What is required
In the passage about Milton Friedman's early Keynesian leanings, reproduce word for word the section that opens with the words containing "Friedman indicates he" and closes with "being a quasi-Keynesian.".

Source document
§ §
The world's most famous freemarket economist a former Keynesian?
Yes,
it's true. One of the more remarkable revelations in Milton
and Rose Friedman's new autobiography, Two Lucky People,
is Milton Friedman's flirtation with Keynesian economics in
the early 1940s. During his stint with the Treasury Department,
Friedman was asked to give testimony on ways to fight inflation
during World War II. His reply, couched in Keynesian ideology,
mentioned several options: cutting government spending, raising
taxes, and imposing price controls. Amazingly, nowhere did
he mention monetary policy or controlling the money supply,
the things Friedman is famous for today.
During
the 1930s, Friedman had also favored Keynesian-style deficit
spending as a way out of the Great Depression. His mentor
was not Keynes himself but Friedman's teachers at the University
of Chicago. Friedman recounts, "Keynes had nothing to
offer those of us who had sat at the feet of [Henry] Simons,
[Lloyd W] Mints, [Frank] Knight, and [Jacob] Viner."
2 In short, Chicago economists
were Keynesian before Keynes.
In
his autobiography, Friedman says he was "cured"
of Keynesian thinking "shortly after the end of the war,"
but doesn't elaborate. In a recent letter, he denies ever
being a thorough Keynesian. "I was never a Keynesian
in the sense of being persuaded of the virtues of government
intervention as opposed to free markets." It should also
be pointed out that Friedman's teachers at Chicago blamed
the Great Depression on "misguided government policy."
Friedman indicates he was "hostile" to the Keynesian
idea that the Depression was a market phenomenon. 3
Despite
these statements, many free-market economists have long accused
Friedman of being a quasi-Keynesian.
§ §
Word and item position data:
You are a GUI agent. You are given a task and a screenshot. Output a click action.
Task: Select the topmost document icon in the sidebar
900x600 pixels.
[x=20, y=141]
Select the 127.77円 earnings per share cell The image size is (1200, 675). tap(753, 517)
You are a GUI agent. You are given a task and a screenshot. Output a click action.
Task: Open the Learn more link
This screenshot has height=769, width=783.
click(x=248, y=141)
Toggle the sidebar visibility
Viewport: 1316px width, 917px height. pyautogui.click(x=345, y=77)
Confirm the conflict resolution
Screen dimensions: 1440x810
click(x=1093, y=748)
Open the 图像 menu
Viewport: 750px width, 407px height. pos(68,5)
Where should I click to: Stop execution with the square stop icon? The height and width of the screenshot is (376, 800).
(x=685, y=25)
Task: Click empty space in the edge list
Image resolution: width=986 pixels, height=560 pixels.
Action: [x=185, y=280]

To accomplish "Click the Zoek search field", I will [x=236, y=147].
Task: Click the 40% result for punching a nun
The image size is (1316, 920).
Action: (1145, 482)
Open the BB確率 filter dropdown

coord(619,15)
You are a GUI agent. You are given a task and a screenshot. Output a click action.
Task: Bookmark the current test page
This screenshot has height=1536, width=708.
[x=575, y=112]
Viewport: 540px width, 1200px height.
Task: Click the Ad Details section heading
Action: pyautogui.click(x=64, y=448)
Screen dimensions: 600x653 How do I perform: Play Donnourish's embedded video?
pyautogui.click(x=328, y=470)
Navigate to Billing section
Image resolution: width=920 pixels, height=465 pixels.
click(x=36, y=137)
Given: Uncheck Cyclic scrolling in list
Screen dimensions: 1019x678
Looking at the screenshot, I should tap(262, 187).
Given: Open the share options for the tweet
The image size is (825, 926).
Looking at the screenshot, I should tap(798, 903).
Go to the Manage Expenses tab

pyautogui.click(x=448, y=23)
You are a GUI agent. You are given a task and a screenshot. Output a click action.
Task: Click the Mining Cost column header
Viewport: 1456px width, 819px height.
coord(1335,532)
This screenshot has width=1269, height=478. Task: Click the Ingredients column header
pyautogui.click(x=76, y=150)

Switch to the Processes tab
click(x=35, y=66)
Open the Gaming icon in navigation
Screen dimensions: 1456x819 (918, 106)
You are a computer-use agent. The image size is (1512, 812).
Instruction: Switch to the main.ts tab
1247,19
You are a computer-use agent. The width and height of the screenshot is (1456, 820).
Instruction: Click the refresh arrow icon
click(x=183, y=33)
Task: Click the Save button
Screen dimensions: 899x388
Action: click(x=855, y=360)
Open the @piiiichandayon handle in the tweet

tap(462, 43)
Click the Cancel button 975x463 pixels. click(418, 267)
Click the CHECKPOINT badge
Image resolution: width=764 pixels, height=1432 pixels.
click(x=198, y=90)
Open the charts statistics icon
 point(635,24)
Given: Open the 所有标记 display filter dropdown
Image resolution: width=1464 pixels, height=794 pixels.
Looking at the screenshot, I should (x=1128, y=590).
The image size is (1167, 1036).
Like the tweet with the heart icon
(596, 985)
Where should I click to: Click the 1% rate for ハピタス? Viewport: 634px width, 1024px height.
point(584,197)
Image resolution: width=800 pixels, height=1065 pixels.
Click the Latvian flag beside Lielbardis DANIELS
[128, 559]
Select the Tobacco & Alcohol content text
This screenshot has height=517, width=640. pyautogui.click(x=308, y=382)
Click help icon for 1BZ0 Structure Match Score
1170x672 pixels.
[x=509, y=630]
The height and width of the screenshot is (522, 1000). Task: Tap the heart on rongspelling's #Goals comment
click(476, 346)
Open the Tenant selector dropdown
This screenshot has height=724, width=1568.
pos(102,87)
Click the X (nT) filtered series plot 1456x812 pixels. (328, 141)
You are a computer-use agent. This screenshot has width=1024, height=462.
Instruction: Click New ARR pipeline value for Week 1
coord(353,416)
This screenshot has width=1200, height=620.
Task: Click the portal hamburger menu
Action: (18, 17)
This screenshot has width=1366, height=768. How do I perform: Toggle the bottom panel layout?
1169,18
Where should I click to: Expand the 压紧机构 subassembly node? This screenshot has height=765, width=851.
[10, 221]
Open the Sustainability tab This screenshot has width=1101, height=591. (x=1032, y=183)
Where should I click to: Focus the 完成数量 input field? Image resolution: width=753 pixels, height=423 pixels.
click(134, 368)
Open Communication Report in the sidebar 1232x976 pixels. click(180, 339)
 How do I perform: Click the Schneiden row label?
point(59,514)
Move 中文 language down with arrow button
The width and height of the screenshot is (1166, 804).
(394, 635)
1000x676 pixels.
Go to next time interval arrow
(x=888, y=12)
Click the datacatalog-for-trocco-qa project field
§ §
The response
Friedman indicates he was "hostile" to the Keynesian
idea that the Depression was a market phenomenon. 3
Despite
these statements, many free-market economists have long accused
Friedman of being a quasi-Keynesian.